Tony Bedard is a writer I’ve interviewed several times regarding various projects over the years. I greatly enjoyed his work years ago with CrossGen and since then I’ve often viewed a project more favorably if I found his name was attached. So when I heard he had a new ongoing series for DC, R.E.B.E.L.S. (core concept: Vril Dox [Brainiac 2] recruits a team to regain control of his L.E.G.I.O.N. police force), I contacted him for an email interview. This Wednesday, April 15, marks the release of the third issue in the series. (A preview of the first issue is available from DC here.)

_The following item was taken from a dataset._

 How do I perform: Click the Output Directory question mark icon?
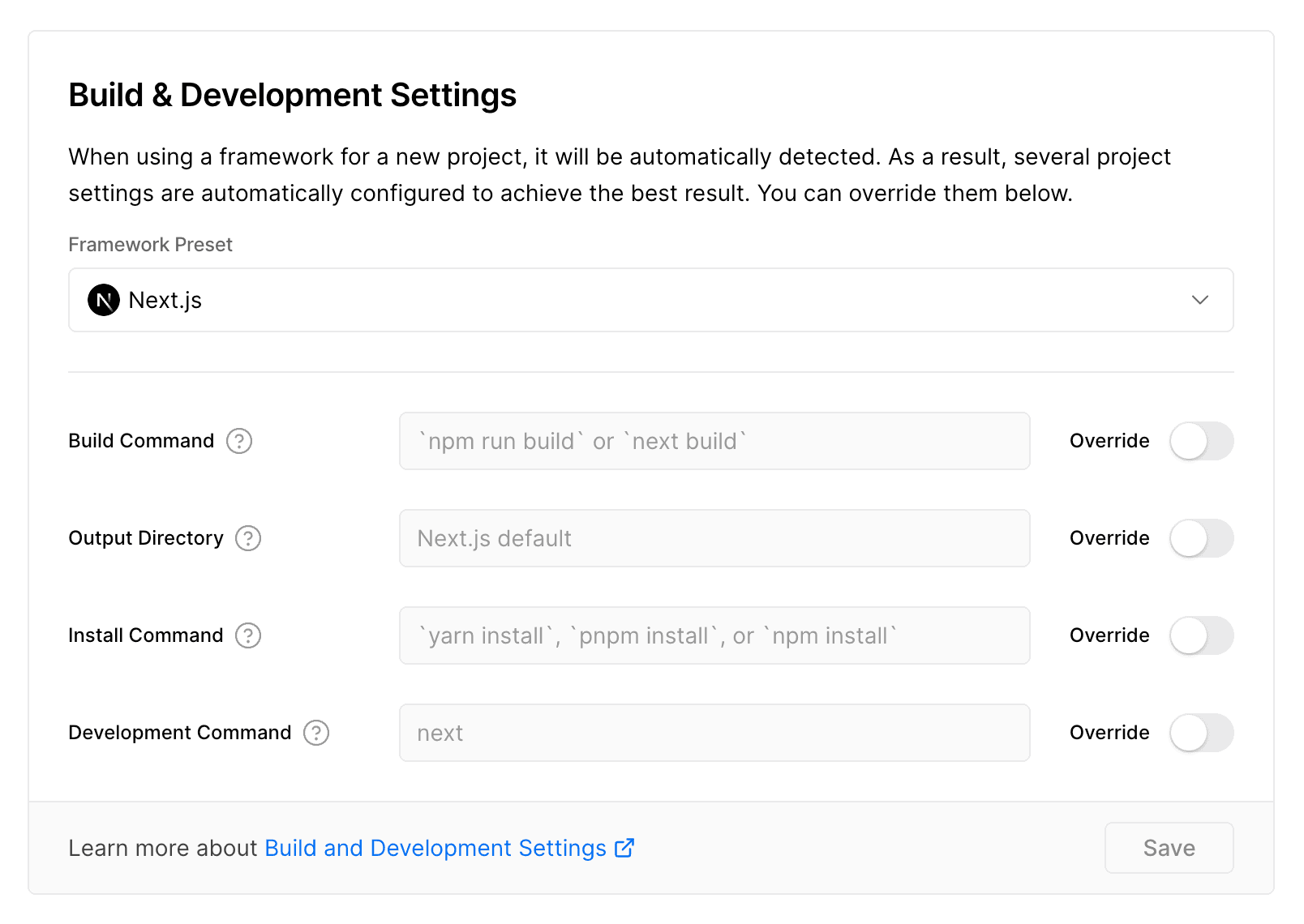[x=249, y=538]
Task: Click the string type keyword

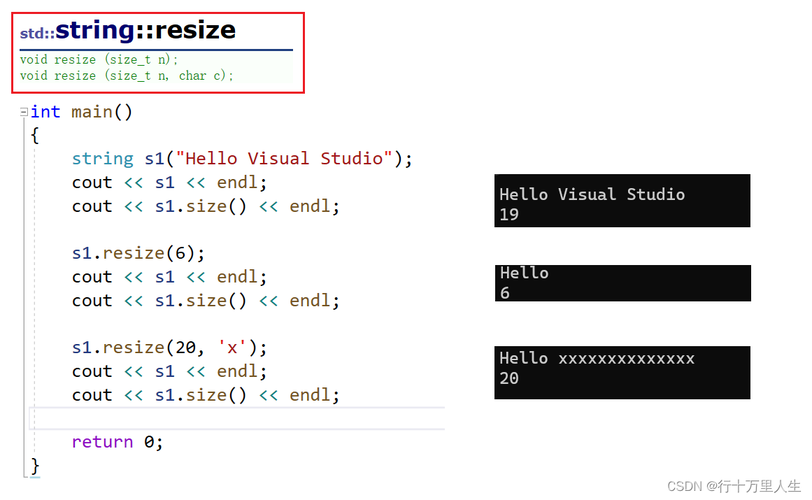Action: click(103, 158)
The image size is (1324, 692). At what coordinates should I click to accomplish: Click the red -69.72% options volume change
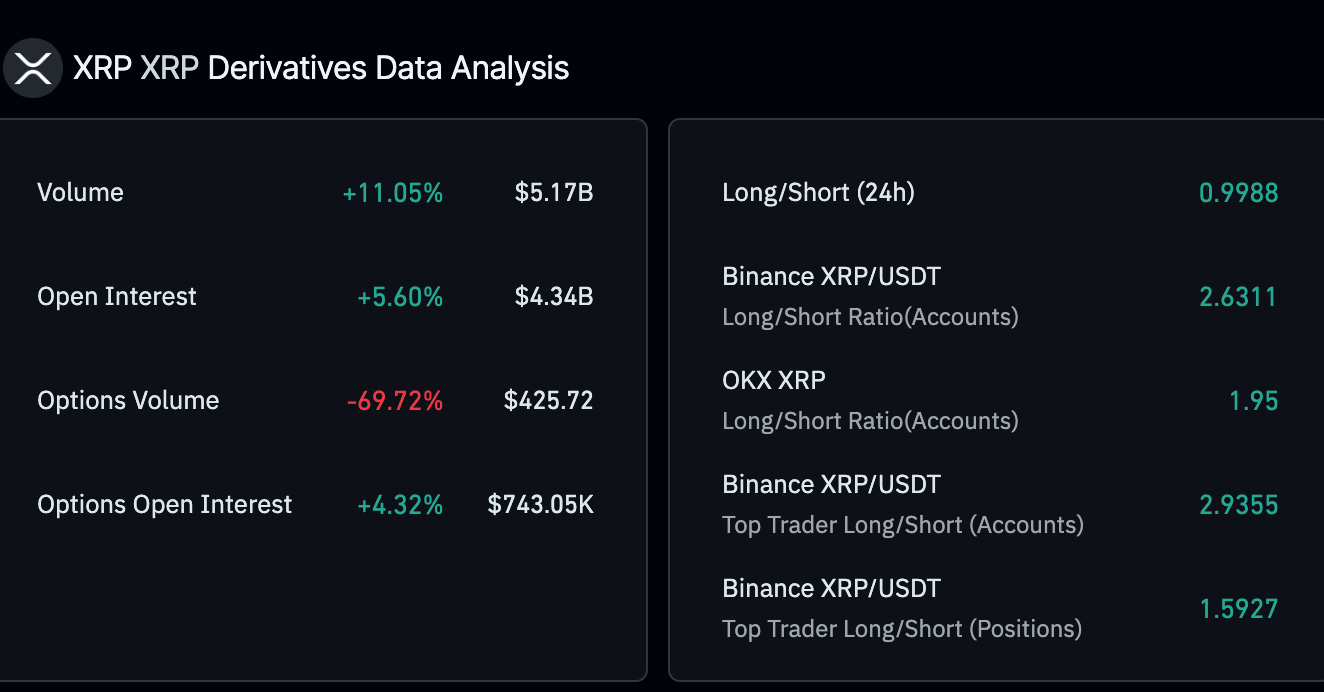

Tim O’Shea: The first issue opens with a reference from the Encyclopedia Galactica, a nod to past incarnations of Legion books (as well as the works of Isaac Asimov and Douglas Adams). When launching a new series that references the past but wants to make its own mark in the present (while telling tales from the future) how careful does a writer need to be in referencing the past with certain aspects while giving readers a fresh twist?
Tony Bedard: I want R.E.B.E.L.S. to be completely accessible to a new reader, and yet I want it to be loaded with references and “Easter eggs” for readers who are familiar with Legion lore. I guess the trick is not to make those bits essential to understanding the story. They’re in there as a bonus (and, yeah, the encyclopedia caption is a total homage to LSH stories of the past) but they’re not the point of the book. We’re just telling a fast and furious space saga, and everyone’s invited to join us.